SHORT PROBLEM:
Find each line in the listing below that contains the word "Expand", and copy those lines out in full.

-------- DATA SUPPLIED --------

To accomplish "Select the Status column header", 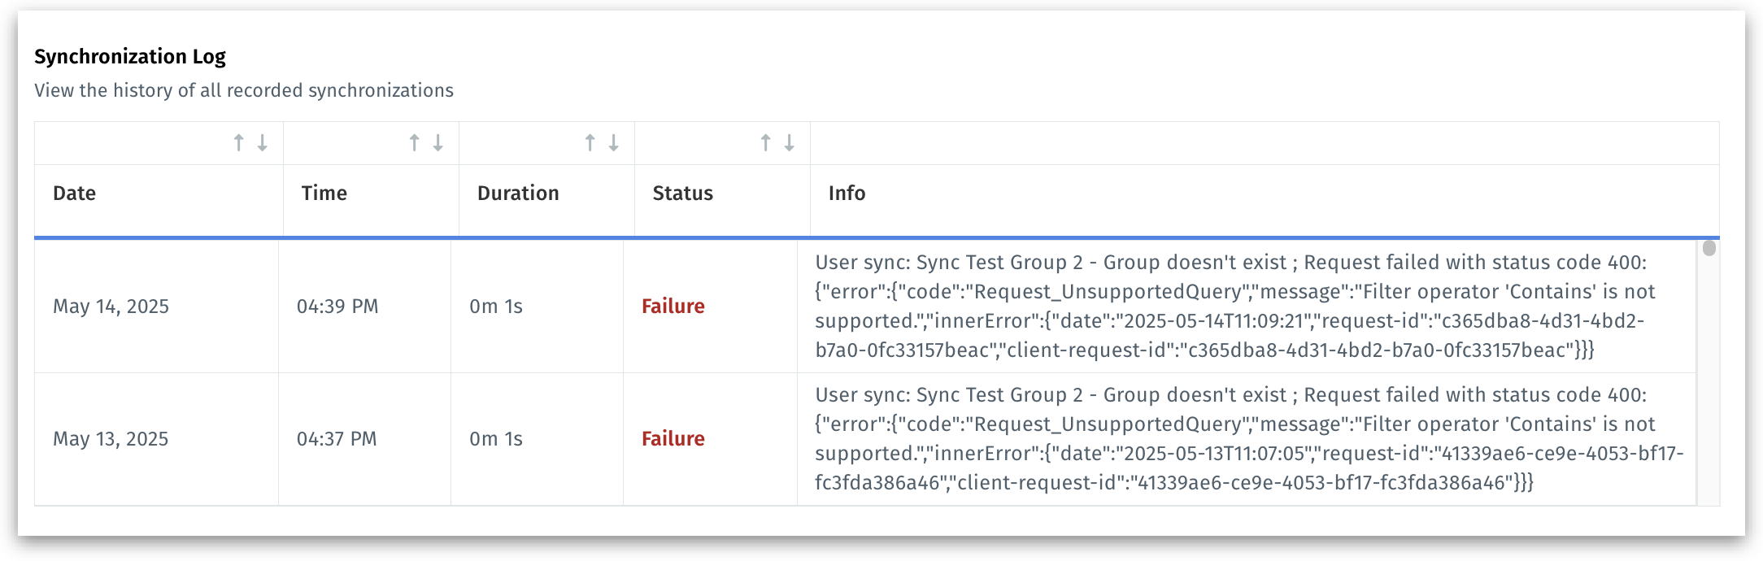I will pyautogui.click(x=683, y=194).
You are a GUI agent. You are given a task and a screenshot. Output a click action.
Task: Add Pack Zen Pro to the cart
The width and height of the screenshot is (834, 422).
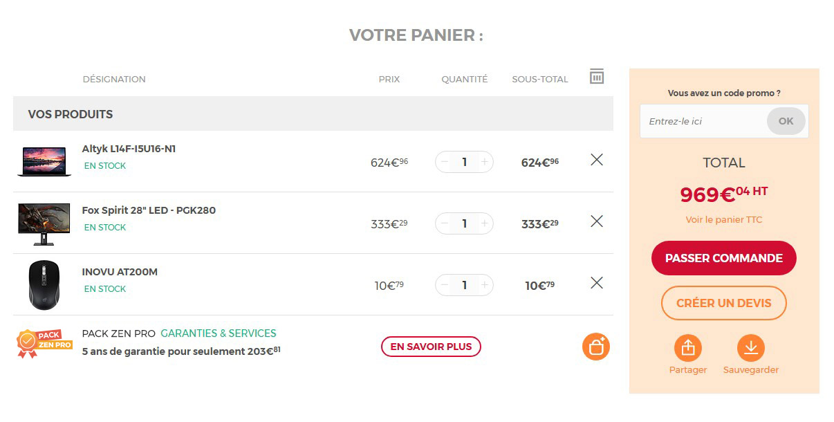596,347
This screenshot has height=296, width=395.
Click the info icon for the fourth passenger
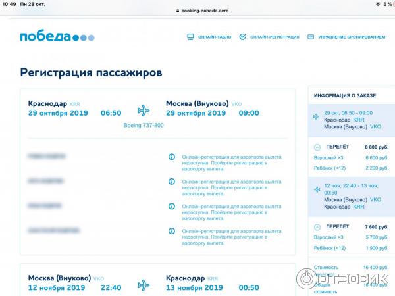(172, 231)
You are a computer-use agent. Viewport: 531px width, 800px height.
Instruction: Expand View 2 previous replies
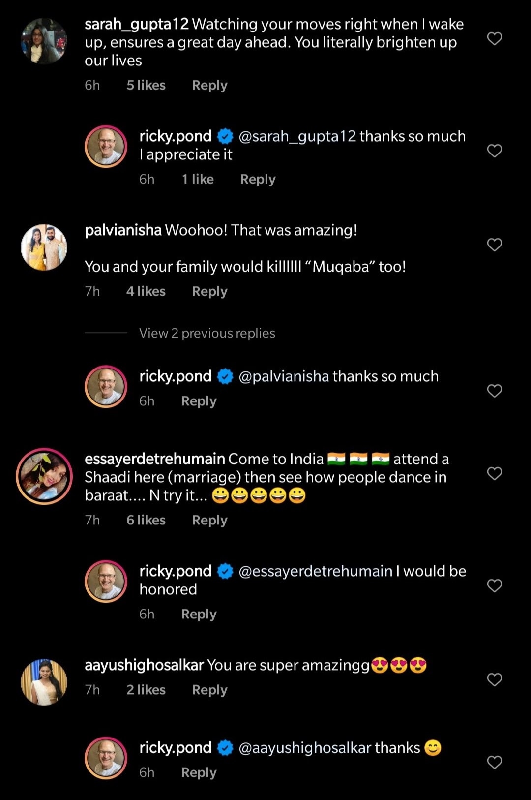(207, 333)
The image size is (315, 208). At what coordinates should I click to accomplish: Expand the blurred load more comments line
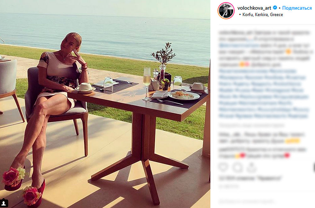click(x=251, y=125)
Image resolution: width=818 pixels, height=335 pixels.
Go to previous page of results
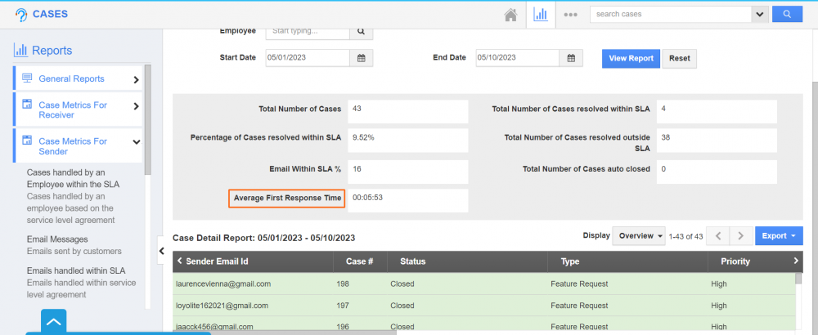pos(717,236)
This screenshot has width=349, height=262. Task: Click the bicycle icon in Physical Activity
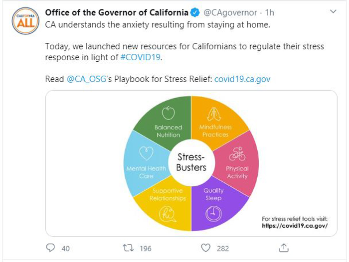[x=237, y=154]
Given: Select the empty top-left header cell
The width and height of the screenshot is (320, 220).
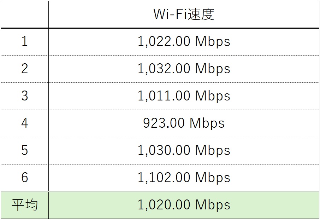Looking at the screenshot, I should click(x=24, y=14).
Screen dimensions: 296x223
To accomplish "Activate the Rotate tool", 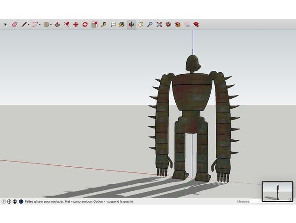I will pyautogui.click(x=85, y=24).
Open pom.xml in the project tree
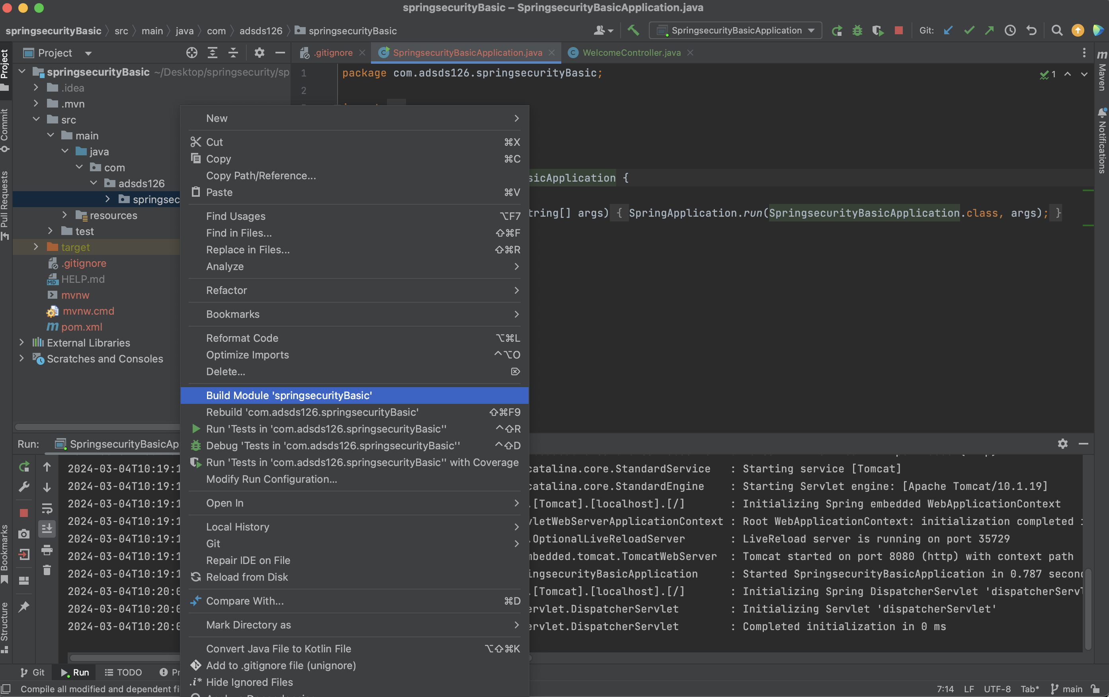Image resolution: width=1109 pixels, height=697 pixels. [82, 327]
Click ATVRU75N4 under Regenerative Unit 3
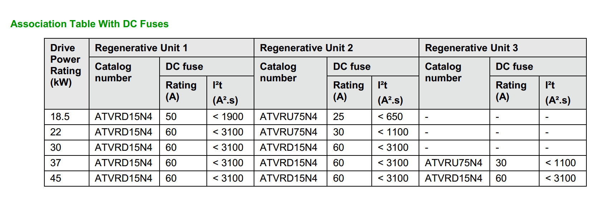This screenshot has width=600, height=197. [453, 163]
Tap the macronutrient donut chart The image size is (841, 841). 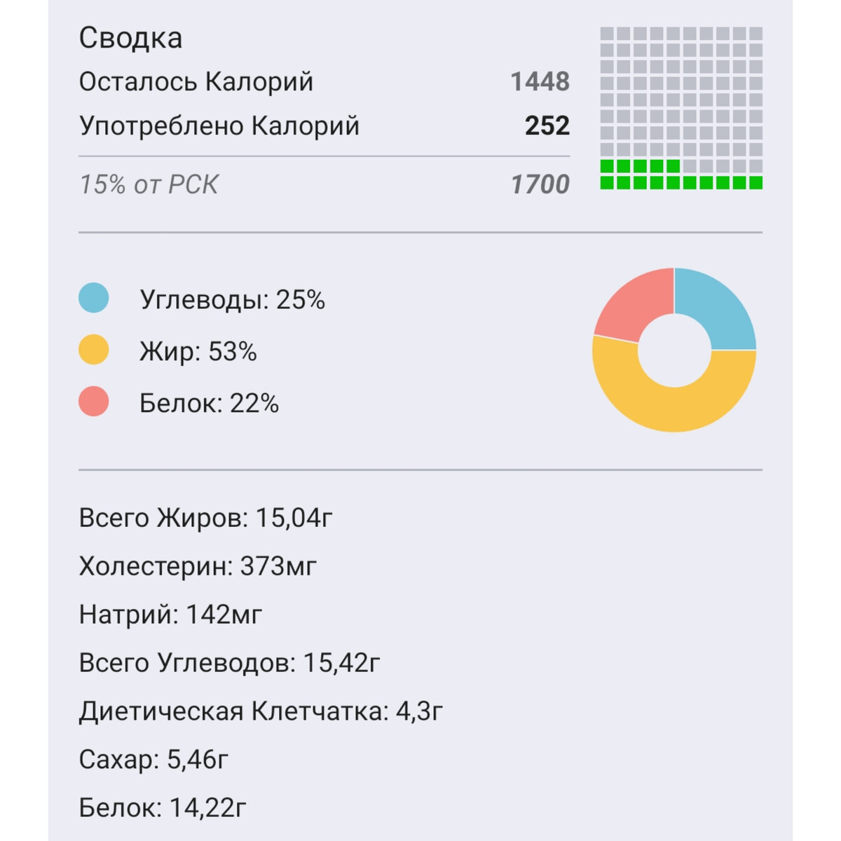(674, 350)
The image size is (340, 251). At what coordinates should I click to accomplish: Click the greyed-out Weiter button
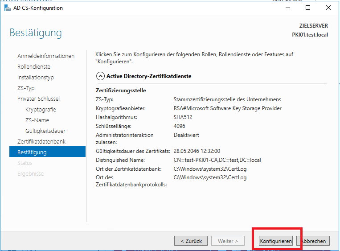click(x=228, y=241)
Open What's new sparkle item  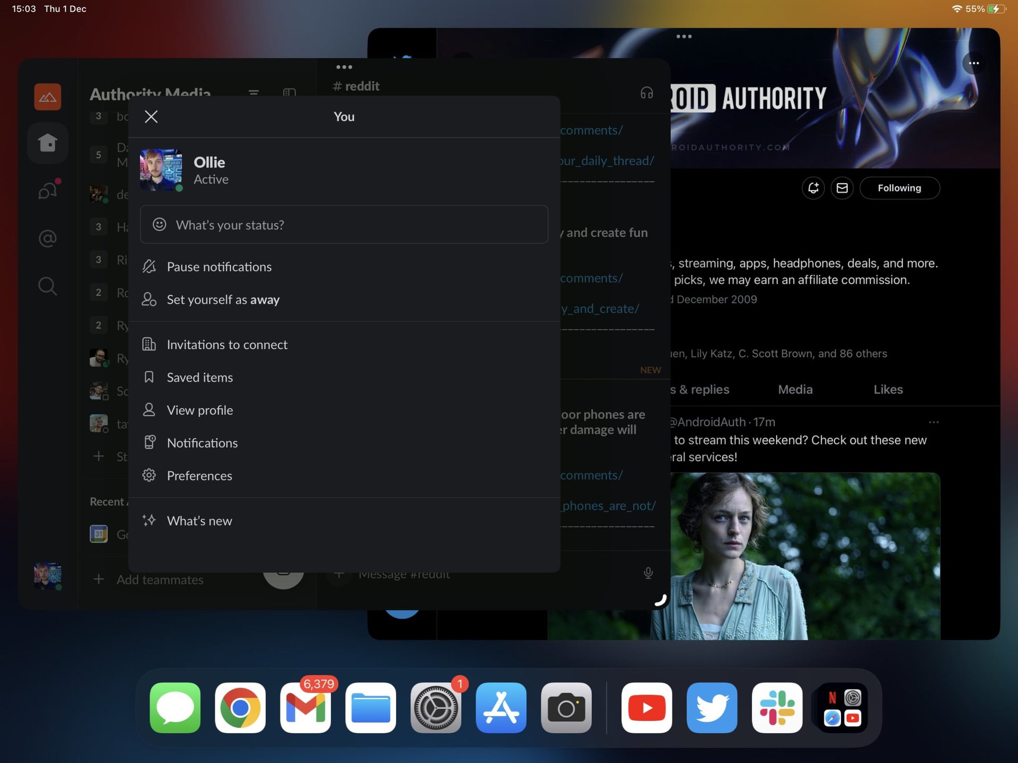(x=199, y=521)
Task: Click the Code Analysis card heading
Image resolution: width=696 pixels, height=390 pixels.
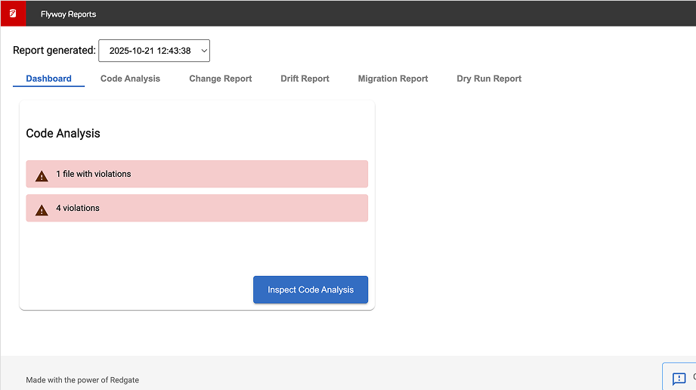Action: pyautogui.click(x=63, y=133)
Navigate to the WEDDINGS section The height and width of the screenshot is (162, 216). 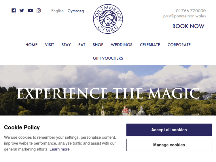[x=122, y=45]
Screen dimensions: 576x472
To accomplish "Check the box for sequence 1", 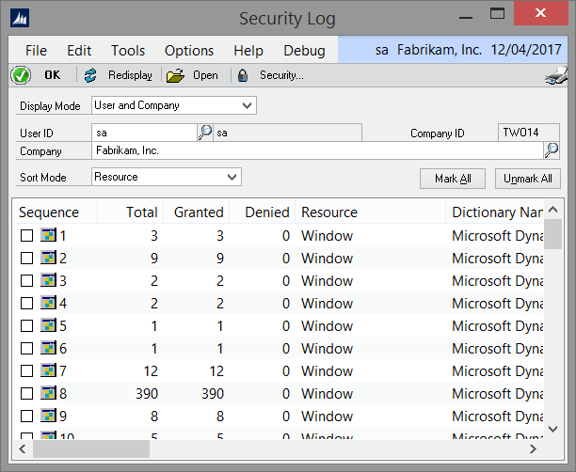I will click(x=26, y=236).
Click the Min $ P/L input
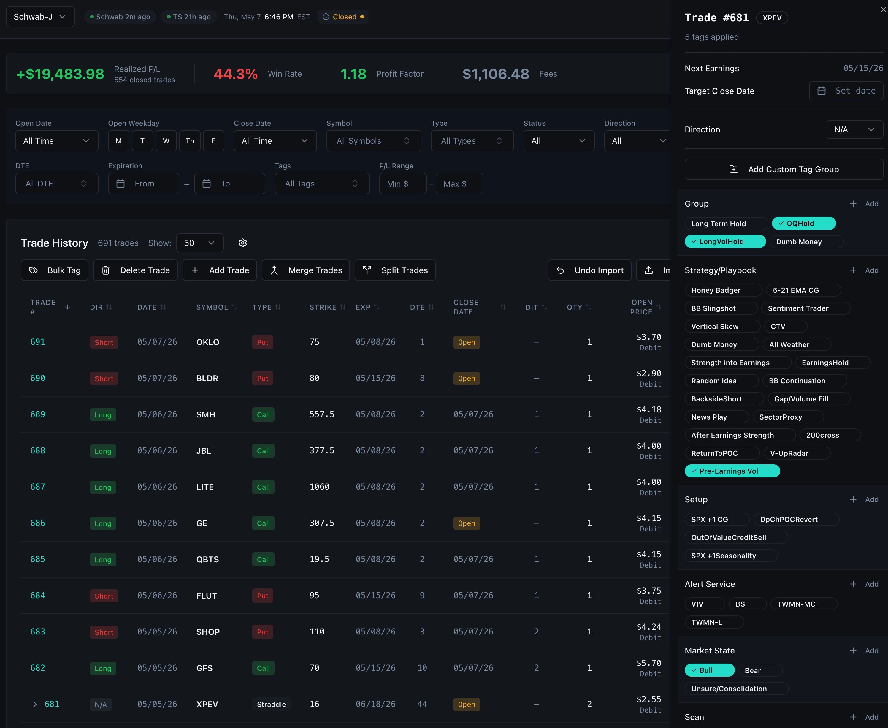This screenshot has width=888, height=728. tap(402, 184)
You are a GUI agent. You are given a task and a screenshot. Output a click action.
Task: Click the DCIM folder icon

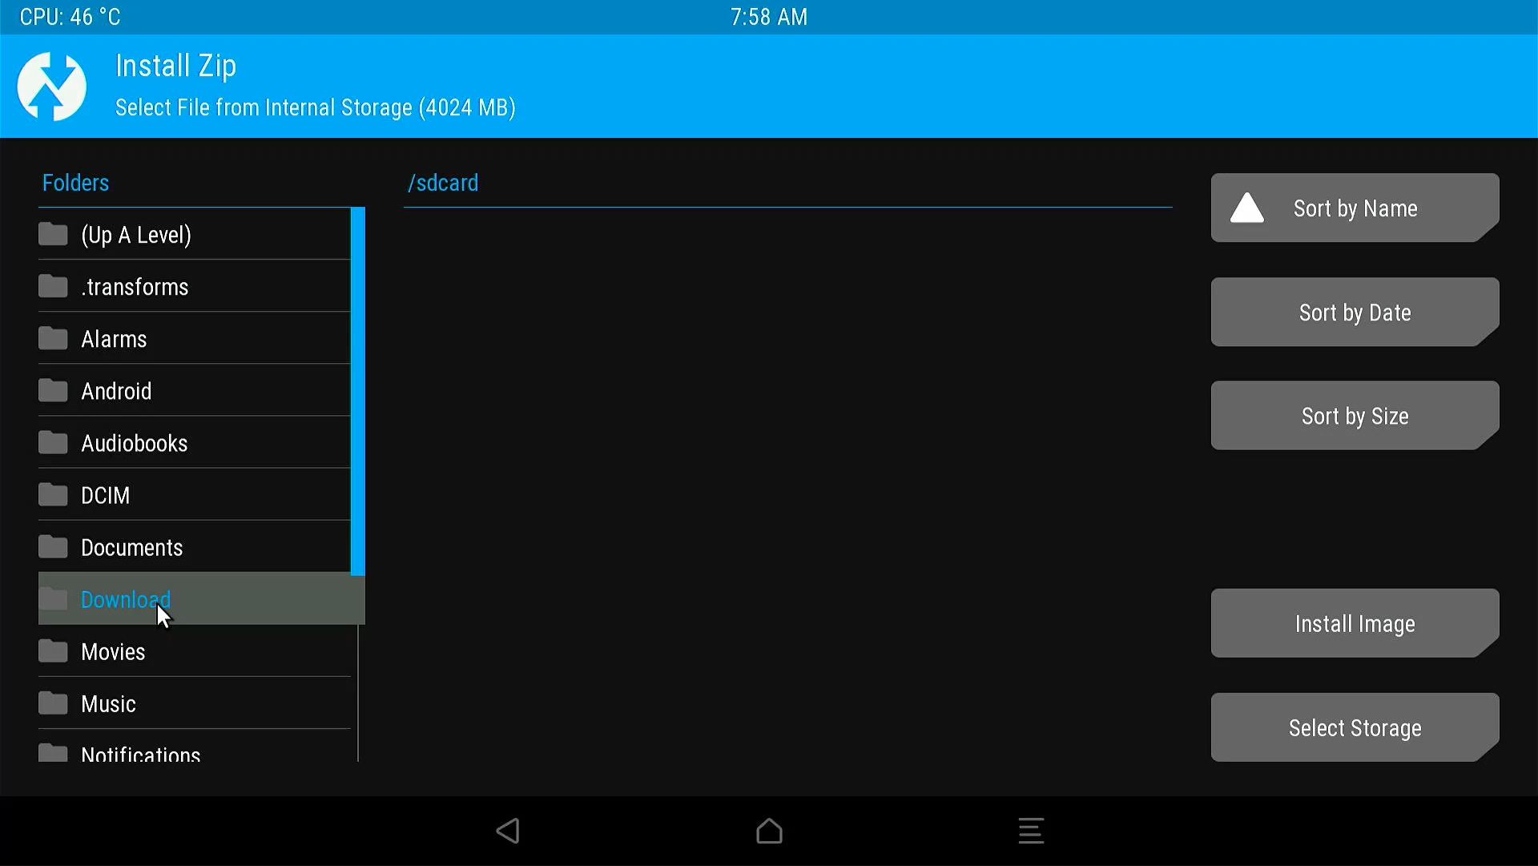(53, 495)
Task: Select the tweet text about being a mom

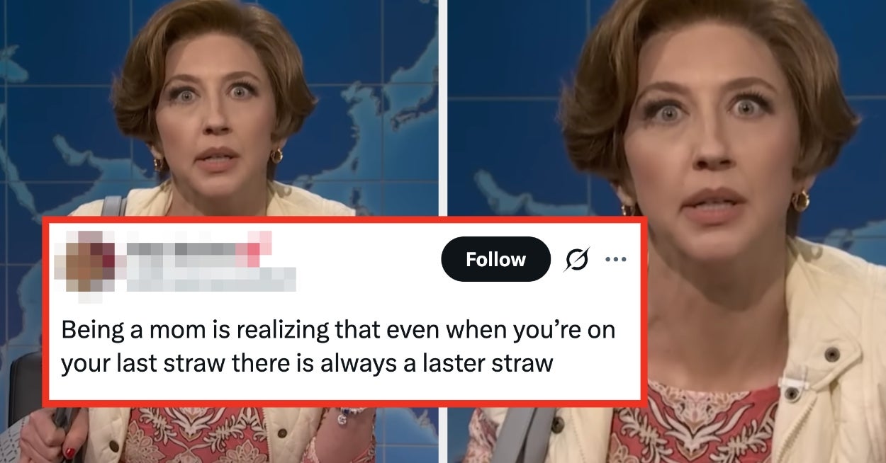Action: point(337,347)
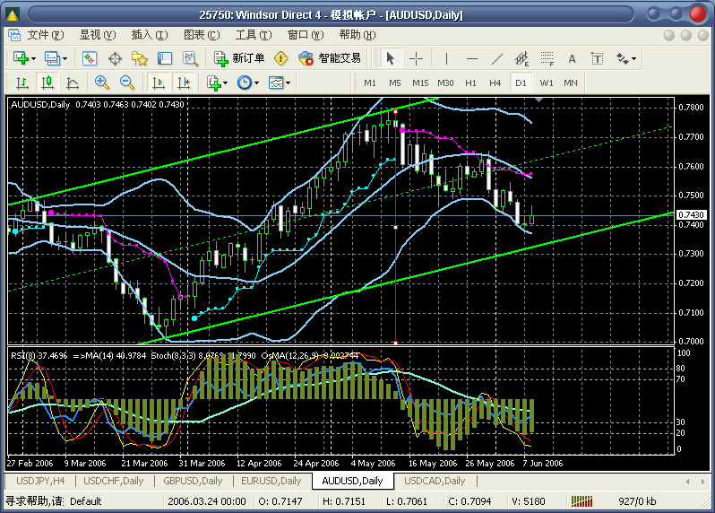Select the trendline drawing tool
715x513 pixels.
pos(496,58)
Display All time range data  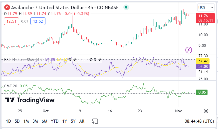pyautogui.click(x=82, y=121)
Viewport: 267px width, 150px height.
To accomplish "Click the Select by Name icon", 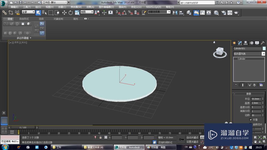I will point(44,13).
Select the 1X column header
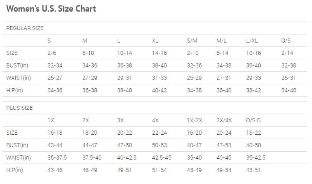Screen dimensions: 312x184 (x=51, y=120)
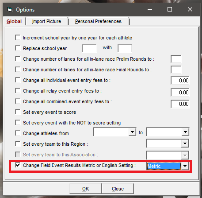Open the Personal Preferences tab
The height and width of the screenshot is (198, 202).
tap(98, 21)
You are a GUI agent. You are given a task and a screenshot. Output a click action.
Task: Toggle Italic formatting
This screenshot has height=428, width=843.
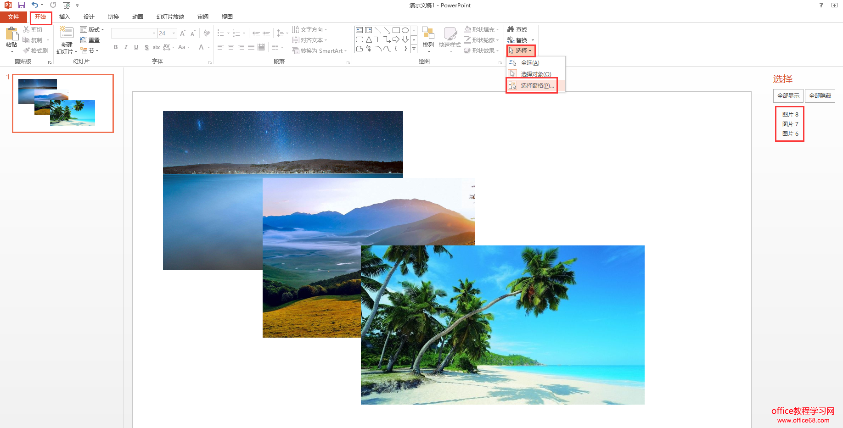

--------

OUTPUT:
Instruction: Expand View 2 previous replies
The image size is (315, 208). At what coordinates should I click to accomplish: Expand the blurred load more comments line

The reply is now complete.